Rat GCLM(Glutamate Cysteine Ligase, Modifier Subunit) ELISA Kit

 

Rat GCLM(Glutamate Cysteine Ligase, Modifier Subunit) ELISA Kit

Size

96T

Catalog no.

ELK6975

Price

608 EUR

Buy at gentaur.com
Assay length

3h

Standard

10ng/mL

Assay Type

Sandwich

Sensitivity

0.052ng/mL

Detection range

0.156-10ng/mL

Latin name

Rattus norvegicus

Research Area

Enzyme & Kinase;Hematology;

Gene

Cys or cysteines ChEMBL54943

Test

ELISA Enzyme-linked immunosorbent assays Code 90320007 SNOMED

Properties

E05 478 566 350 170 or Enzyme-Linked Immunosorbent Assays,E05 478 566 350 170 or Enzyme-Linked Immunosorbent Assays

Alternative Names

GLCLR; GECS; GCL; Gamma Glutamylcysteine Synthetase; Glutamate Cysteine Ligase Regulatory; Gamma-ECS regulatory subunit; Glutamate cysteine ligase modifier subunit

About

Rats are used to make rat monoclonal anti mouse antibodies. There are less rat- than mouse clones however. Rats genes from rodents of the genus Rattus norvegicus are often studied in vivo as a model of human genes in Sprague-Dawley or Wistar rats.

Test principle

The test principle applied in this kit is Sandwich enzyme immunoassay. The microtiter plate provided in this kit has been pre-coated with an antibody specific to Glutamate Cysteine Ligase, Modifier Subunit (GCLM). Standards or samples are then added to the appropriate microtiter plate wells with a biotin-conjugated antibody specific to Glutamate Cysteine Ligase, Modifier Subunit (GCLM). Next, Avidin conjugated to Horseradish Peroxidase (HRP) is added to each microplate well and incubated.
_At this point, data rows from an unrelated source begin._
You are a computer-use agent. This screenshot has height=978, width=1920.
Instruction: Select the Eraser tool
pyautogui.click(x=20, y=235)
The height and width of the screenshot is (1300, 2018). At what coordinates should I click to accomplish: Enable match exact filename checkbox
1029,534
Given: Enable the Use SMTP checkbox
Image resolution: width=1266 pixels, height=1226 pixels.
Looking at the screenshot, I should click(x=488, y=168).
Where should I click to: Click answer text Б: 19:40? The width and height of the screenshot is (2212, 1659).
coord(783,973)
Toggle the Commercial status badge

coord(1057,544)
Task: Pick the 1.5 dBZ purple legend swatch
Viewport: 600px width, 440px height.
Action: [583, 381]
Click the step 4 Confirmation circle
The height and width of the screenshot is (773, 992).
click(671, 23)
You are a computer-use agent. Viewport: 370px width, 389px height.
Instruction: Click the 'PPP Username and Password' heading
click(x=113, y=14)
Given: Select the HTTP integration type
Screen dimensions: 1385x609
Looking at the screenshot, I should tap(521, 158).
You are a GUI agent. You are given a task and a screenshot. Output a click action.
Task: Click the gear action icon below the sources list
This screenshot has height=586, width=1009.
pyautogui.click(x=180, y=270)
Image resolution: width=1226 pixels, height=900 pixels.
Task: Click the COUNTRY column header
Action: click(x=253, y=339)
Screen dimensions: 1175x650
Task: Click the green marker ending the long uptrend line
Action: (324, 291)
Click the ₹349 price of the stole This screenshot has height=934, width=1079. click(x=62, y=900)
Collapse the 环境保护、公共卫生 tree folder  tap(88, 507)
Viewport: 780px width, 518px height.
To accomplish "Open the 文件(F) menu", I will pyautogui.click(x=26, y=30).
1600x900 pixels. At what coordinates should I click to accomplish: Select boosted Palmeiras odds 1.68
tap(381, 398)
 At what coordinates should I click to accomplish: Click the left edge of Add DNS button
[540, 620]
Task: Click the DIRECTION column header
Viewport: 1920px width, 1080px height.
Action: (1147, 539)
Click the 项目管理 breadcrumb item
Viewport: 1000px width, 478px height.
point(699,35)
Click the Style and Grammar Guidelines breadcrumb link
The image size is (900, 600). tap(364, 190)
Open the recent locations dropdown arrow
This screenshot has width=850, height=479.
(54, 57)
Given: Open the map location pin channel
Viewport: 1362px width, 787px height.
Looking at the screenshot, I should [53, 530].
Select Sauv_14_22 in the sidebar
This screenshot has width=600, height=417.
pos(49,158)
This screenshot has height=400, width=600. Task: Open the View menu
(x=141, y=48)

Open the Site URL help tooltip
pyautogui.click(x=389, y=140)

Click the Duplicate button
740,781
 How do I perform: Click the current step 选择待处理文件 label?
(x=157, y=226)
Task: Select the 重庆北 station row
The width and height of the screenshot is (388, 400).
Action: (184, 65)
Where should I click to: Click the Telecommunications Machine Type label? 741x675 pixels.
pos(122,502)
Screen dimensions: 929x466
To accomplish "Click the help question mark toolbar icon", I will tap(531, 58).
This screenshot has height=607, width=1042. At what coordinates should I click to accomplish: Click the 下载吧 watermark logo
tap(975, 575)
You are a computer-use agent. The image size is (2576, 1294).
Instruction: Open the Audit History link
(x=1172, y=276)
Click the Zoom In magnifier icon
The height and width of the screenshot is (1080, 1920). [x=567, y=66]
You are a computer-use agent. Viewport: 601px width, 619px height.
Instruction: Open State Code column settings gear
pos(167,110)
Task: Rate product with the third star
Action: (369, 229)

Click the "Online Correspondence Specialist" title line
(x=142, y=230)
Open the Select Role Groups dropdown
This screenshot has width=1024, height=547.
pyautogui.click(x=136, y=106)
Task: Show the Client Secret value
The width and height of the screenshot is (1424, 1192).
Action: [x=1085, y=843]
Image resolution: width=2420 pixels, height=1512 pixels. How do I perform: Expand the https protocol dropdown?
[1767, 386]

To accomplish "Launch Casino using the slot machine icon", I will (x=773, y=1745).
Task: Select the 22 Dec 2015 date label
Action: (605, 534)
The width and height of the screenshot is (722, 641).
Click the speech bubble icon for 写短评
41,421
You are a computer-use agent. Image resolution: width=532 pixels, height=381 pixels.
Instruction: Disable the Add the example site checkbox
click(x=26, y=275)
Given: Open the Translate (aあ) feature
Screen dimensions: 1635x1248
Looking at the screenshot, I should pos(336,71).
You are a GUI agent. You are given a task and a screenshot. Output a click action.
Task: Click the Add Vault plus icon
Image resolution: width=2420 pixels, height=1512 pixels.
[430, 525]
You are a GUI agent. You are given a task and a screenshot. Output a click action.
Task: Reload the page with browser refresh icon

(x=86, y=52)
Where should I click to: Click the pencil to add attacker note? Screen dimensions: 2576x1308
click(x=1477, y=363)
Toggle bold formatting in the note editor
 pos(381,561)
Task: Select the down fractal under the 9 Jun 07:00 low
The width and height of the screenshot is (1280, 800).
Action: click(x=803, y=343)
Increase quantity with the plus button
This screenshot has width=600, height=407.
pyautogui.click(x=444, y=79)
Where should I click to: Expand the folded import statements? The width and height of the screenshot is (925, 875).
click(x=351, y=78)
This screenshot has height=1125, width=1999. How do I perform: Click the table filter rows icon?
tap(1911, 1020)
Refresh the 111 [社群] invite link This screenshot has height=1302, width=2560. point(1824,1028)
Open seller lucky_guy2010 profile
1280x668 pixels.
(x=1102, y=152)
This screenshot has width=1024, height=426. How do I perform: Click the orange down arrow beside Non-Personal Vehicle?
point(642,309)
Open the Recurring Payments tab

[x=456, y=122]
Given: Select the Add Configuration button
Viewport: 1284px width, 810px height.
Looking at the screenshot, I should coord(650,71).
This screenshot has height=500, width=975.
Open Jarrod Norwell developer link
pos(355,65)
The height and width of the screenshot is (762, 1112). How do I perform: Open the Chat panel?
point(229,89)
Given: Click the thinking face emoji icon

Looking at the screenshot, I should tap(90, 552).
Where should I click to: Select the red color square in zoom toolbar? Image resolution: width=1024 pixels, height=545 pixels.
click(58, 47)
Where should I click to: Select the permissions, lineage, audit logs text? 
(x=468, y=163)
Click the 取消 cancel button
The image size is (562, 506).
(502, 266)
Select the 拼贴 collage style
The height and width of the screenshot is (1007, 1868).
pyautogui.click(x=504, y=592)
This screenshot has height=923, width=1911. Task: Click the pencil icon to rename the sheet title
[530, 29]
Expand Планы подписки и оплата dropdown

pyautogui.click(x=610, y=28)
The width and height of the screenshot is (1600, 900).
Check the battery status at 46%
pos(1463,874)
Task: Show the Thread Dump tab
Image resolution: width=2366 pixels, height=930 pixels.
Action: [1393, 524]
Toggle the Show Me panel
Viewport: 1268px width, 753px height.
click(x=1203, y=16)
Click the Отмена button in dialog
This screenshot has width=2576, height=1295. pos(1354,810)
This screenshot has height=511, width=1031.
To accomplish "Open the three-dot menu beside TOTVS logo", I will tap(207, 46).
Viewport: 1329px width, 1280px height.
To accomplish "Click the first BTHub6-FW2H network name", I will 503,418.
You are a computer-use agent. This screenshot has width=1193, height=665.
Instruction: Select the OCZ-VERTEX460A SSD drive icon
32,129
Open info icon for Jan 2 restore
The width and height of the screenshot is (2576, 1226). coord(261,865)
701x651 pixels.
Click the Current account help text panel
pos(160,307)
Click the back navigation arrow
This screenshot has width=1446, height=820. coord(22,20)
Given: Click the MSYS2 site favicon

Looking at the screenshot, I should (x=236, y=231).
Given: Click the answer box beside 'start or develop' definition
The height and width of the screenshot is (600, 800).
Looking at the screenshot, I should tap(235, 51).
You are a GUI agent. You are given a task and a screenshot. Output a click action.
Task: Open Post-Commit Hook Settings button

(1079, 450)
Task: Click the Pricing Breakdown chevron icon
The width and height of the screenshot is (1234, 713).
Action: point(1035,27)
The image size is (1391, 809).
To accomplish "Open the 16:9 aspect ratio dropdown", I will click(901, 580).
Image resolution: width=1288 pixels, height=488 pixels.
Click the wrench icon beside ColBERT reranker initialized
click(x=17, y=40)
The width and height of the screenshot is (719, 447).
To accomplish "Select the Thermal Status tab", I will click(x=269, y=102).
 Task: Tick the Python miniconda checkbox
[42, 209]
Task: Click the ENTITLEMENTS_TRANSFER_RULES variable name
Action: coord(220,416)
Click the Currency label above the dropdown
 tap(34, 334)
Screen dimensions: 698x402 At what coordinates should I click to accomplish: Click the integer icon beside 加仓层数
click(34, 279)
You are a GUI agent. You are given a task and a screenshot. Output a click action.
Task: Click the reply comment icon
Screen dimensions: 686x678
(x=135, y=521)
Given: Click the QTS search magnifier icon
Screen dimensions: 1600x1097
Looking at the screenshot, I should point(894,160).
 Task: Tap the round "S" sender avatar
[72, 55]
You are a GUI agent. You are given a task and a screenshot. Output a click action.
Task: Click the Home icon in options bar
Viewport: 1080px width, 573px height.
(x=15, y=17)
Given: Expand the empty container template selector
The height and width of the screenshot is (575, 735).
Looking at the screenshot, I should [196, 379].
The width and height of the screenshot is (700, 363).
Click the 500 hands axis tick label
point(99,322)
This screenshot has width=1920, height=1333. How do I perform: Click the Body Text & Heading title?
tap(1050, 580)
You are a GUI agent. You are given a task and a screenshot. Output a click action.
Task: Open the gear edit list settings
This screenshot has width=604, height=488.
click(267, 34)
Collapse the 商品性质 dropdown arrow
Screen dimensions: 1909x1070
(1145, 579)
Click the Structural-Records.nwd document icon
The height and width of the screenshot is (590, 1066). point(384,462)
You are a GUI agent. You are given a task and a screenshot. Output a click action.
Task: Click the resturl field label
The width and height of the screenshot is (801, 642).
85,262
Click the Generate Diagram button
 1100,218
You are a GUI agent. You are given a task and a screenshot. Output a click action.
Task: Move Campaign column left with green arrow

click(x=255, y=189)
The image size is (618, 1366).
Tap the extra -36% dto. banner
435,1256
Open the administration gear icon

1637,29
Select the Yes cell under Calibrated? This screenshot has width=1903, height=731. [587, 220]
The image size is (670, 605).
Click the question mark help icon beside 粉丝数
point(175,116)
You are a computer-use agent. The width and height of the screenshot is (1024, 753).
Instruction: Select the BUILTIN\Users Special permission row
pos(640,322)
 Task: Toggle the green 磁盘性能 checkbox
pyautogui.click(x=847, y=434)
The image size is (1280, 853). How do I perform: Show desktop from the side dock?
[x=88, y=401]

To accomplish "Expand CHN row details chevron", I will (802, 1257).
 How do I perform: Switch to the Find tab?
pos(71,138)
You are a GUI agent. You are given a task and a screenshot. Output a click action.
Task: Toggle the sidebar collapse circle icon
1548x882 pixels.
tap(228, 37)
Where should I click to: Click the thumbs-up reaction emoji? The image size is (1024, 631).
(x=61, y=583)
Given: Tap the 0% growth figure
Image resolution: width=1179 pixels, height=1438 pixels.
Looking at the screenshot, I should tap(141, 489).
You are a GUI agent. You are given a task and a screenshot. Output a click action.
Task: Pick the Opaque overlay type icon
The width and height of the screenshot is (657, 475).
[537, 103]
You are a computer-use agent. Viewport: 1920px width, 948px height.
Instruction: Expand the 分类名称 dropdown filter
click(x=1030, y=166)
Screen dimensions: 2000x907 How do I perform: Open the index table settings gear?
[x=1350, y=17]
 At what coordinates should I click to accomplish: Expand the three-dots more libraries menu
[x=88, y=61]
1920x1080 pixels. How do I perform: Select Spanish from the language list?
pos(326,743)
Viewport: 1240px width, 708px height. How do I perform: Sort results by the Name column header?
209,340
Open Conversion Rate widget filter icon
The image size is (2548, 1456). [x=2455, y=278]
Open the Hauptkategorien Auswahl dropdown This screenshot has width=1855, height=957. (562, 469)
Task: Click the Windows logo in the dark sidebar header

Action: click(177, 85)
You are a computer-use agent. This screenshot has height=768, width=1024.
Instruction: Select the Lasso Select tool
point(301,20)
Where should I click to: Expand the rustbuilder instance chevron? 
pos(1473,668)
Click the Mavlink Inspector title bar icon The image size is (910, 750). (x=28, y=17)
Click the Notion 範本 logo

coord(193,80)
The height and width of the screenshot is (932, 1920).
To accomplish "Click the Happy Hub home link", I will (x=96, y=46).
After TMB substrate solution is added, only those wells that contain Glutamate Cysteine Ligase, Modifier Subunit (GCLM), biotin-conjugated antibody and enzyme-conjugated Avidin will exhibit a change in color. The enzyme-substrate reaction is terminated by the addition of sulphuric acid solution and the color change is measured spectrophotometrically at a wavelength of 450nm ± 10nm. The concentration of Glutamate Cysteine Ligase, Modifier Subunit (GCLM) in the samples is then determined by comparing the O.D. of the samples to the standard curve.